Partial string matches in structural pattern matching

This is a very crude proof of concept that can perform custom match logics in a match statement.

Usage example:

match Matcher('Hello, Python!'):
    case StartsWith('Goodbye'):
        print('Farewell')
    case Search(r'Hello, (.*)!') as m:
        print(f'Greetings to {m.match[1]}')

which prints:

Greetings to Python

The basic idea is to make the attribute specified by __match_args__ a dynamic property that returns an object with a custom equality test that performs the desired match logics.

import re

class MatcherBase:
    def __init__(self, string):
        self.string = string

    def __init_subclass__(cls):
        @property
        class matcher:
            __eq__ = cls.__eq__

            def __init__(self, instance):
                self.instance = instance
        setattr(cls, cls.__name__, matcher)
        cls.__match_args__ = cls.__name__,

class StartsWith(MatcherBase):
    def __eq__(self, pattern):
        return self.instance.string.startswith(pattern)

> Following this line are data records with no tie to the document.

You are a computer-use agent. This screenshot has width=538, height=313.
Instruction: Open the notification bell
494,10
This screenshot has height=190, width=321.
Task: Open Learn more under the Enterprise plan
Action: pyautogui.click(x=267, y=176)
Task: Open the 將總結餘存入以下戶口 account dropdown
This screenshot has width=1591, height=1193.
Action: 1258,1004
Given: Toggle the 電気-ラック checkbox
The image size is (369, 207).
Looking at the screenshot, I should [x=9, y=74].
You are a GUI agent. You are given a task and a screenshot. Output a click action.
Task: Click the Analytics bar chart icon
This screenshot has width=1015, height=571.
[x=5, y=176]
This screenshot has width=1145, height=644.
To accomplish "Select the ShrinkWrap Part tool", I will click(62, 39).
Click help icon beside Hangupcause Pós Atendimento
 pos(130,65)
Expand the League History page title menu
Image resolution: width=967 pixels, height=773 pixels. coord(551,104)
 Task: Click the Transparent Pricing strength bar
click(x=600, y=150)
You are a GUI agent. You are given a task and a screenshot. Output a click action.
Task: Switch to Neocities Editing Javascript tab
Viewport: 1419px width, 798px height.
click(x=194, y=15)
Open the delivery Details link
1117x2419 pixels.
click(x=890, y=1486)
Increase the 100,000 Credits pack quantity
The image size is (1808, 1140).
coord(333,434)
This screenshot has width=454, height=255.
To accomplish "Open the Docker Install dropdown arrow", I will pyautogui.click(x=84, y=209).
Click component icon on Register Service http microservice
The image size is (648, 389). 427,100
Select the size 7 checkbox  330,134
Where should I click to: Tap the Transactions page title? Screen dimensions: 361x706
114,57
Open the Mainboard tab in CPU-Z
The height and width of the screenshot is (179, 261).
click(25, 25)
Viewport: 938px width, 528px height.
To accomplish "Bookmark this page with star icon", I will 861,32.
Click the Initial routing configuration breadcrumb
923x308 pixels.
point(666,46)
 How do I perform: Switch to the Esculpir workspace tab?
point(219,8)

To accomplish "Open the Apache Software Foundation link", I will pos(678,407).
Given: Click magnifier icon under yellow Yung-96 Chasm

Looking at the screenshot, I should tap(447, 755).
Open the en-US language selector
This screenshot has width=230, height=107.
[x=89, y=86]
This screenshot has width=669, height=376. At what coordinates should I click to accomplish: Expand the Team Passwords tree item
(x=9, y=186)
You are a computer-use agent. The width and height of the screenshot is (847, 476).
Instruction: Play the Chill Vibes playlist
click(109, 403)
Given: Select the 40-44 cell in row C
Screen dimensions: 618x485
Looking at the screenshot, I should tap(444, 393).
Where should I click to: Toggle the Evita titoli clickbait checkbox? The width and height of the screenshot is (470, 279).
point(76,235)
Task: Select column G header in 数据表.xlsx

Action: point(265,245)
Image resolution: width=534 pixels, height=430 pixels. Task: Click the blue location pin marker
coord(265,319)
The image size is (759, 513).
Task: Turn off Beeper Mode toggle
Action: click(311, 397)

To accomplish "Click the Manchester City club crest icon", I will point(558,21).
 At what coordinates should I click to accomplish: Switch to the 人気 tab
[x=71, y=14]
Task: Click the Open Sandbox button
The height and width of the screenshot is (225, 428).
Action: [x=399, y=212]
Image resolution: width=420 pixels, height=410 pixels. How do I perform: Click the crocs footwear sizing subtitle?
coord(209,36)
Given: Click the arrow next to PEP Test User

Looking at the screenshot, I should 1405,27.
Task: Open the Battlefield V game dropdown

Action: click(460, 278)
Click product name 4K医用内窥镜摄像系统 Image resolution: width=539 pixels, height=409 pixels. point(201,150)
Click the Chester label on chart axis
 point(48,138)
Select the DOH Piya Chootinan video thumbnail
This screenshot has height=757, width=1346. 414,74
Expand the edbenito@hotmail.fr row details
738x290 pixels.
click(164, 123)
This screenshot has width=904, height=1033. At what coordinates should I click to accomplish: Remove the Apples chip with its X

class Search(MatcherBase):
    def __eq__(self, pattern):
        self.instance.match = match = re.search(pattern, self.instance.string)
        return match

class Matcher(StartsWith, Search):
    pass

It still needs features such as support for regex flags, but for easier understanding of the core idea I’ll leave it as is for now.

11 Likes

Support for optional parameters such as regex flags is rather tricky because there’s no easy way to tell which attributes are specified in a class pattern and which are omitted.

But there’s actually a clue! We can take advantage of the fact that only names of attributes specified in a class pattern are looked up in the class–those that aren’t specified are skipped–so we can keep track of the names of the attributes being looked up by adding them to a todo_args set of the Matcher instance when their properties are accessed.

Then when the equality tests of those attributes are performed one by one, don’t perform the desired match logics right away–collect the values of the specified attributes into an args dict of the Matcher instance and simply return True to make the match statement happy, until the judgment time, when it’s got all the attributes from the todo_args set necessary to perform the desired match logics with all the arguments ready:

class MatcherBase:
    def __init__(self, string):
        self.string = string
        self.args = {}
        self.todo_args = set()

    def __init_subclass__(cls):
        for arg in cls.__match_args__:
            @property
            class MatcherProperty:
                name = arg

                def __init__(self, matcher):
                    self.matcher = matcher
                    matcher.todo_args.add(self.name)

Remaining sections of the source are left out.